Ask a Curator: Heaviest?

By David Yoon

This post is part of an ongoing series that seeks to answer your questions about our collections. If there’s something you would like to know, please email us here.

Megan B. from Chicago asks:

What is the heaviest coin in the collection?

This has proved quite a contentious question, and led to several near injuries this morning as the curatorial staff roamed about picking up various objects.

The consensus that we have reached is that a piece of 17th-century Swedish plate money made during the reign of Charles X Gustav (right) is the best candidate. This 8 daler ‘coin’ is a rectangular sheet of copper measuring 2′ x 1′ and weighing approximately 31 pounds. Swedish plate money was produced in the 17th and 18th centuries in an attempt to use locally available copper as a monetary substitute for imported silver. Although you cannot really tell from this top view, the plate itself is only roughly level, and it varies between 3 mm and 5 mm in thickness.

This particular specimen came to the ANS from Riga, Latvia, where it was dredged out of the harbor formed by the tributary loop of the Daugava River. This was part of a long important regional trade route and the circumstances of its discovery suggest that it was deposited there as the result of a shipwreck.

The above close-ups of the dies hammered into the plate give the denomination (8 daler silvermynt), the authority under whom it was produced(Charles X Gustav), and the date of its issue (1659). Although not indicated on the plate itself, it was minted at Avesta, which is located approximately 100 miles northwest of Stockholm.

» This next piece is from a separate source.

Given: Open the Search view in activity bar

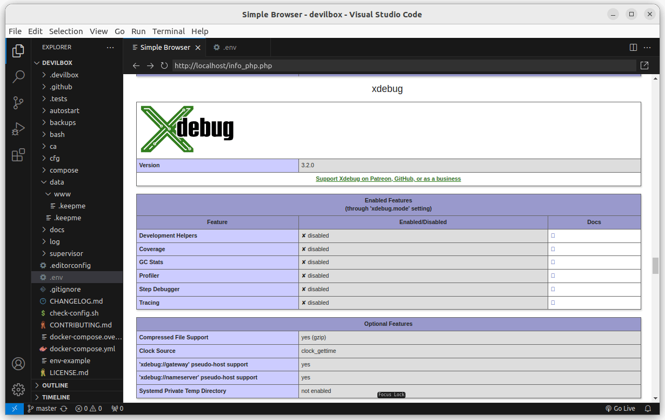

There were a few other candidates that were excluded for a variety of different reasons, including a rai stone from Yap, Mexican silver bars salvaged from a 16th-century shipwreck, and an enormous chunk of copper known as a mukuba wa matwi that was used for trade in 12th-century sub-Saharan Africa. The question also sparked some further discussion about what the heaviest singular object in the collection might be. The ANS has two large 19th-century American screw presses, including the one used by Christopher Bechtler to produce his gold coinage, but we believe that our weightiest object is actually a large marble relief carved by Gutzon Borglum. Famed as the driving force behind Mount Rushmore, Borglum was a sculptor and member of the ANS who performed some work for Arthur Huntington and the Society in the early twentieth century.  The marble echoes a medal he made for a special occasion at New York City’s New Theatre in 1909.

Borglum’s artwork was restored a few years back and presently rests in our lobby. It portrays a nude female figure from behind with the symbolic masks of comedy and tragedy in her hands, and is ringed with the legend “All the World’s a Stage.” For more on its story, see Eric Silberberg’s excellent article in the Winter 2009 edition of the ANS Magazine.